▸ 本文
★ ★ ★ ★

あなたは、このマーラーとアムステルダム、彼の第2の音楽の故郷との関係について、ジャン・ブロッケン著の”マーラー・イン・アムステルダム”の記事で深く読むことができる。



1905年 交響曲第7番


マーラーは、1905年の夏に交響曲第7番を完成させた。マーラーは、その作品を創作性の爆発という過程、熱狂した状態で書き上げたのだった。この爆発は、時間を要したし、この第7番のためのインスピレーションは、自発的に得られるものではなかった。


普通、マーラーは交響曲や歌曲を作曲するとき、周りを自然に囲まれた彼の作曲小屋で作曲することで十分なインスピレーションを得ることができたのだが、この第7番だけは、どこか他の場所を探さなければいけなかった。


2週間経過してもその場所は見つからなかった。そして絶望の淵に、ドロミーティ(イタリア北東部にある山地で、東アルプス山脈の一部)へと逃れることになった。でもそこでもなにも変わらなかった。だから私はついにあきらめて家に帰ることになり、その夏は完全に失われたものになると思われた。しかし、その救済は、マイヤーニッヒからクルンペンドルフの間にあるヴェルター湖(オーストリア南部、ケルンテン州にある湖)を小さなボートで渡っているときにやってきた。


最初はボートの整調のオールをこぐときに、第1楽章への導入部のテーマが私にやってきて、そして4週間後には、第1楽章、第3楽章、第5楽章が同じように私の中にやってきた。

★ ★ ★ ★

▸ 利用できるデータ
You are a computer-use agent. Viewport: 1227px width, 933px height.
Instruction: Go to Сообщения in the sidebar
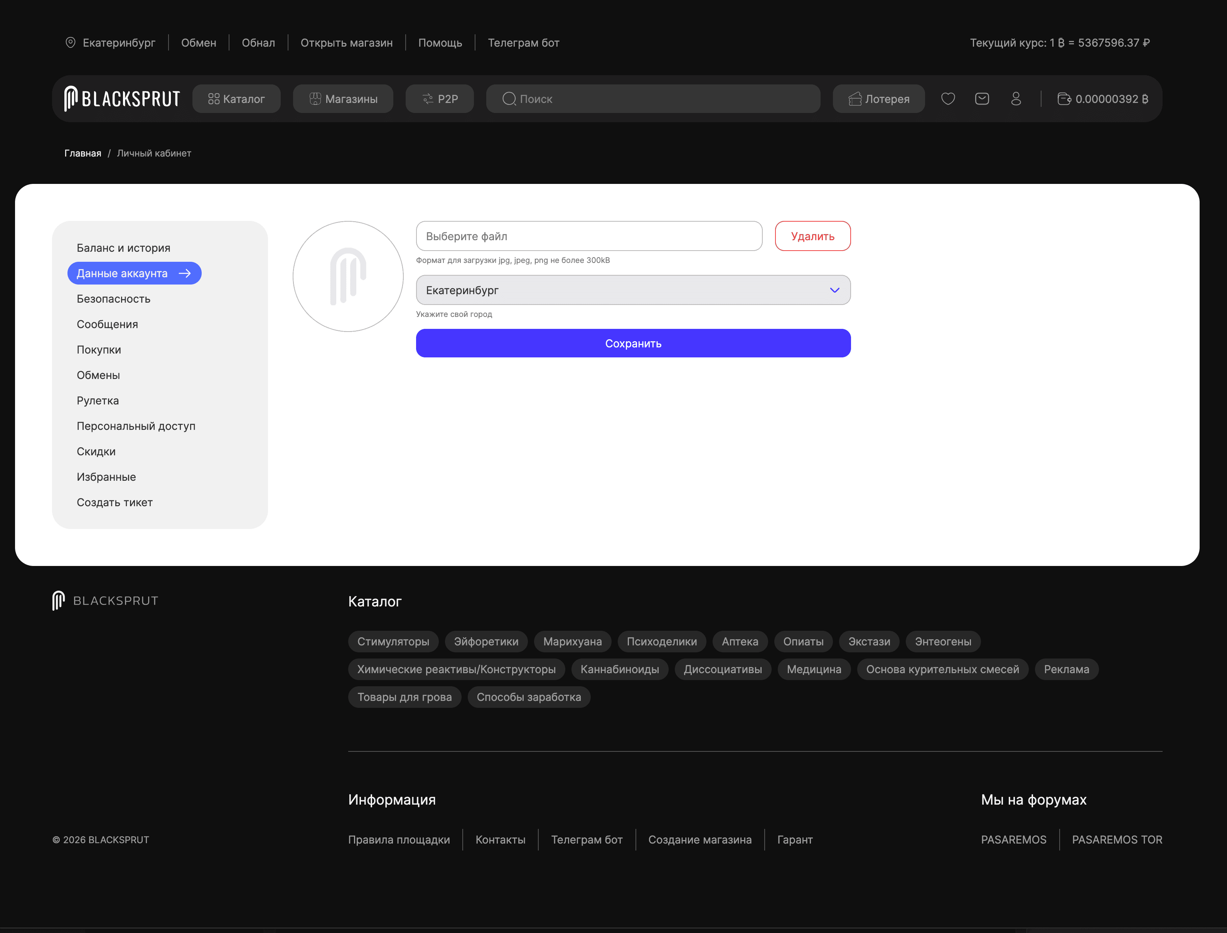(107, 324)
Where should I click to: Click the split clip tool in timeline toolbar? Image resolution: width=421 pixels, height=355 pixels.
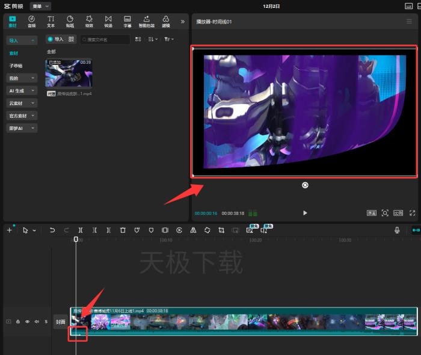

★ ★ ★ ★

▸ 課題一覧
**1)** マーラーに関する本文の「マーラーは、1905年の夏に交響曲第7番を完成させた。」という一文を英語に訳しなさい。
**2)** マーラーに関する本文の最後の一文に続けて、その先を書き進めなさい。

▸ 課題別の解答
**1)** Mahler completed his Seventh Symphony in the summer of 1905.

**2)**
交響曲第7番は、”夜曲”として知られていて、これはマーラーがつけた副題ではなく、彼に近い人たち数人の中によるネーミングだった。その中に、ウイリエム・メンゲルベルクがいて、彼が第7番を、”これは夜だ。星がいっさい出ていない、月光もまったくない、平穏な眠りもない、まさに暗闇の力による統治。”と解釈し、副題をつけたのだった。



1906年 いままでの中で最も偉大な作品。


1906年の夏の終わり、マーラーは交響曲第8番”千人の交響曲”を完成させた。3つの純粋なパート、オーケストラ・シンフォニー、独唱ソリスト、そして合唱が、すざましい勢いでマーラの作品に戻ってきた。その初演は1910年に行われ、ステージの上に1000人のパフォーマーが集まることになった。


1906年の夏に、マーラーは、ウイレム・メンゲルベルクに手紙を書いた。


”親愛なる友人よ。私はたったいま第8番を完成させた。この作品は私が作曲してきた作品の中でもっとも偉大な作品となった。それは誰しもが書くことができない曲の内容と形式という両方の観点から、非常に驚くべき作品である。歌い始める、音が鳴り始める空間を想像してごらん。これらは人間の声ではない。しかし惑星と太陽は確実に回っているのだ。”